The Supreme Pontiff.... as Head of the Catholic Church, which, faithful to its divine doctrines and its most glorious traditions, considers all men as brothers and teaches them to love one another, he never ceases to indicate among individuals, as well as among peoples, the observance of the principles of the natural law, and to condemn everything that violates them. This law must be observed and respected in the case of the children of Israel, as well as of all others, because it would not be conformable to justice or to religion itself to derogate from it solely on account of divergence of religious confessions.

==Effects of the letter==
The letter had asked the Pope to exert his authority to halt the mistreatment of Jews throughout the world, in particular the pogroms on the Russian front. The Pope declined to do so since he said he had no way of confirming the facts claimed in the letter. The Pope's letter said nothing about equality in civil rights nor any rejection of social, political, or legal restrictions on Jews (so long as such restrictions did not violate natural law) that aimed at limiting “harmful” Jewish influences on society. Martin Rhonheimer concludes that it is fair to assume that the people responsible for the pogroms never learned of the papal letter.

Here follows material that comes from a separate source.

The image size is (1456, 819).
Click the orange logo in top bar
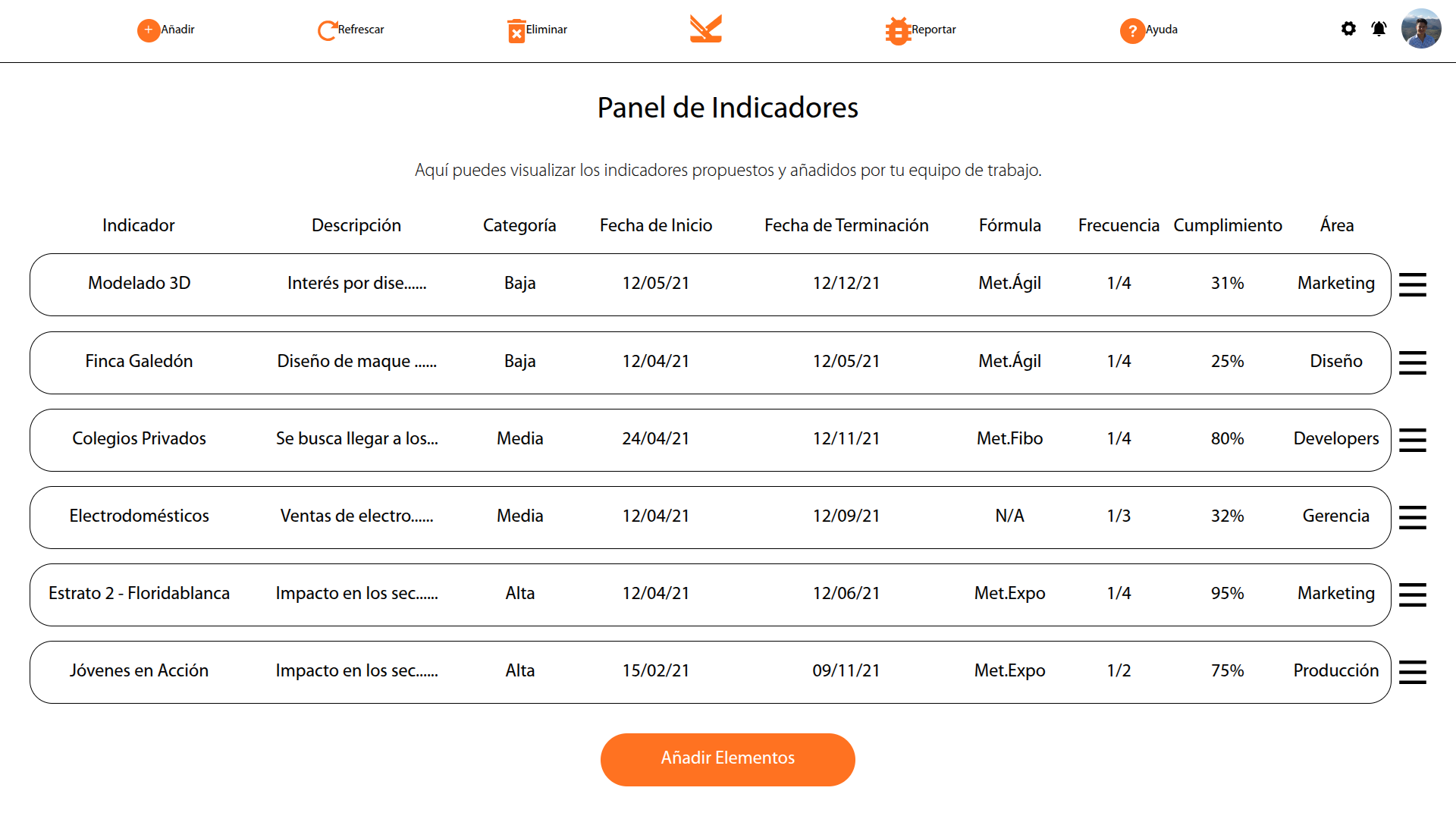tap(705, 29)
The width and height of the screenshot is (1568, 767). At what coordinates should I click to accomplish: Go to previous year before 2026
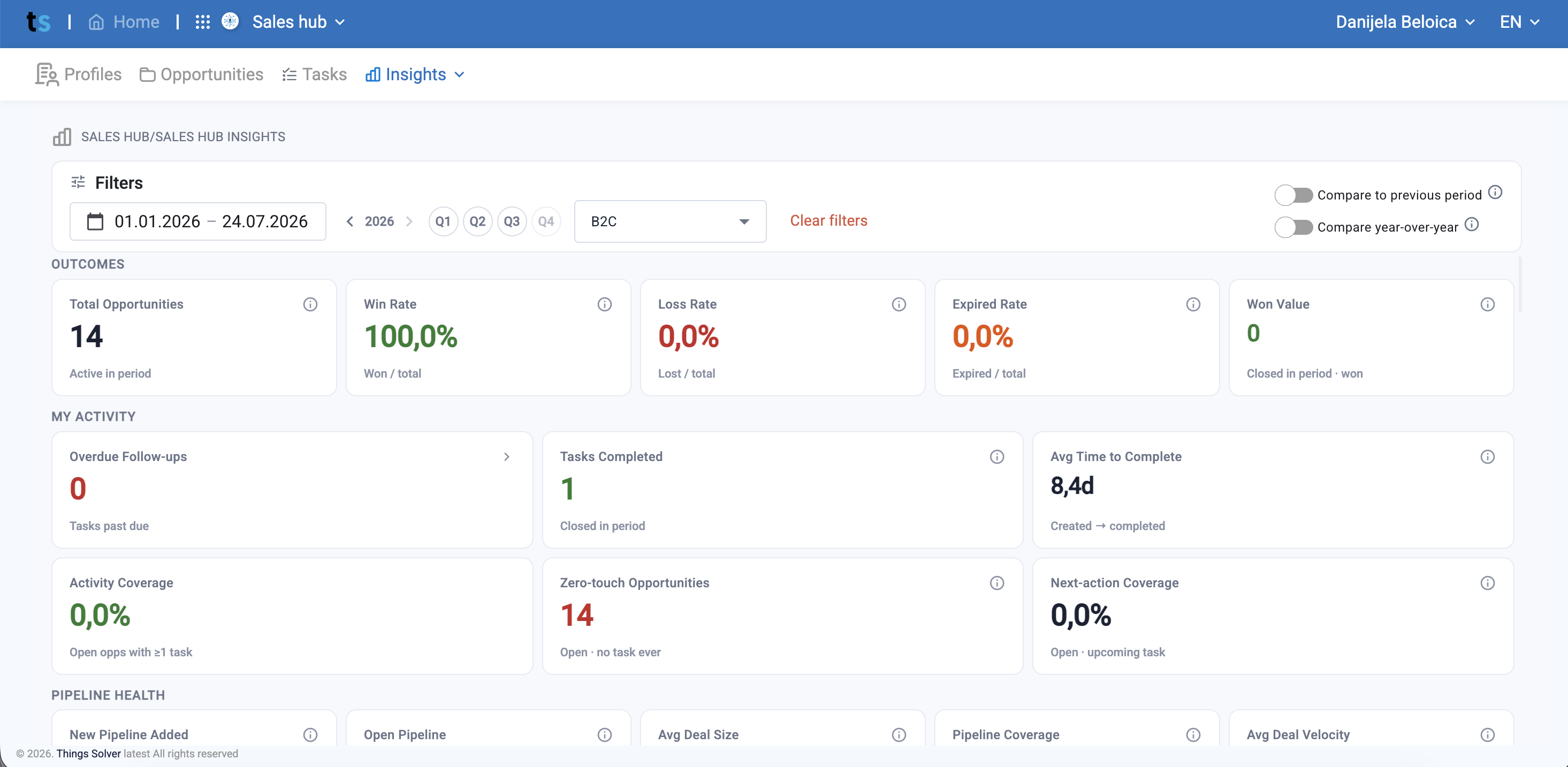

==Reaction to the Zionist movement==
Nahum Sokolov, author, journalist and board member of the Zionist World Congress, came to Rome to gain support for the plan of Jewish settlement in Palestine. That the Pope, Benedict XV (1914–22), had vehemently condemned antisemitism a year before was seen as a good omen.

==Role of Eugenio Pacelli==
Cardinal Secretary of State Pietro Gasparri sent Sokolov to Msgr. Eugenio Pacelli who received him in a friendly mood and took the time to listen to him with patience and great personal interest. Later, in his report to the Executive Committee of the Zionists, Sokolov praised the heartfelt openness he experienced during his meeting with the Monsignor and admitted that he was completely surprised when Pacelli asked him, in the most friendly way, if he would not like to present his issue to the Pope. Sokolov would have never dreamt that this would be possible for a Jew. But then, on May 6, 1917, he was received for 45 minutes (longer than many heads of states) by Benedict XV.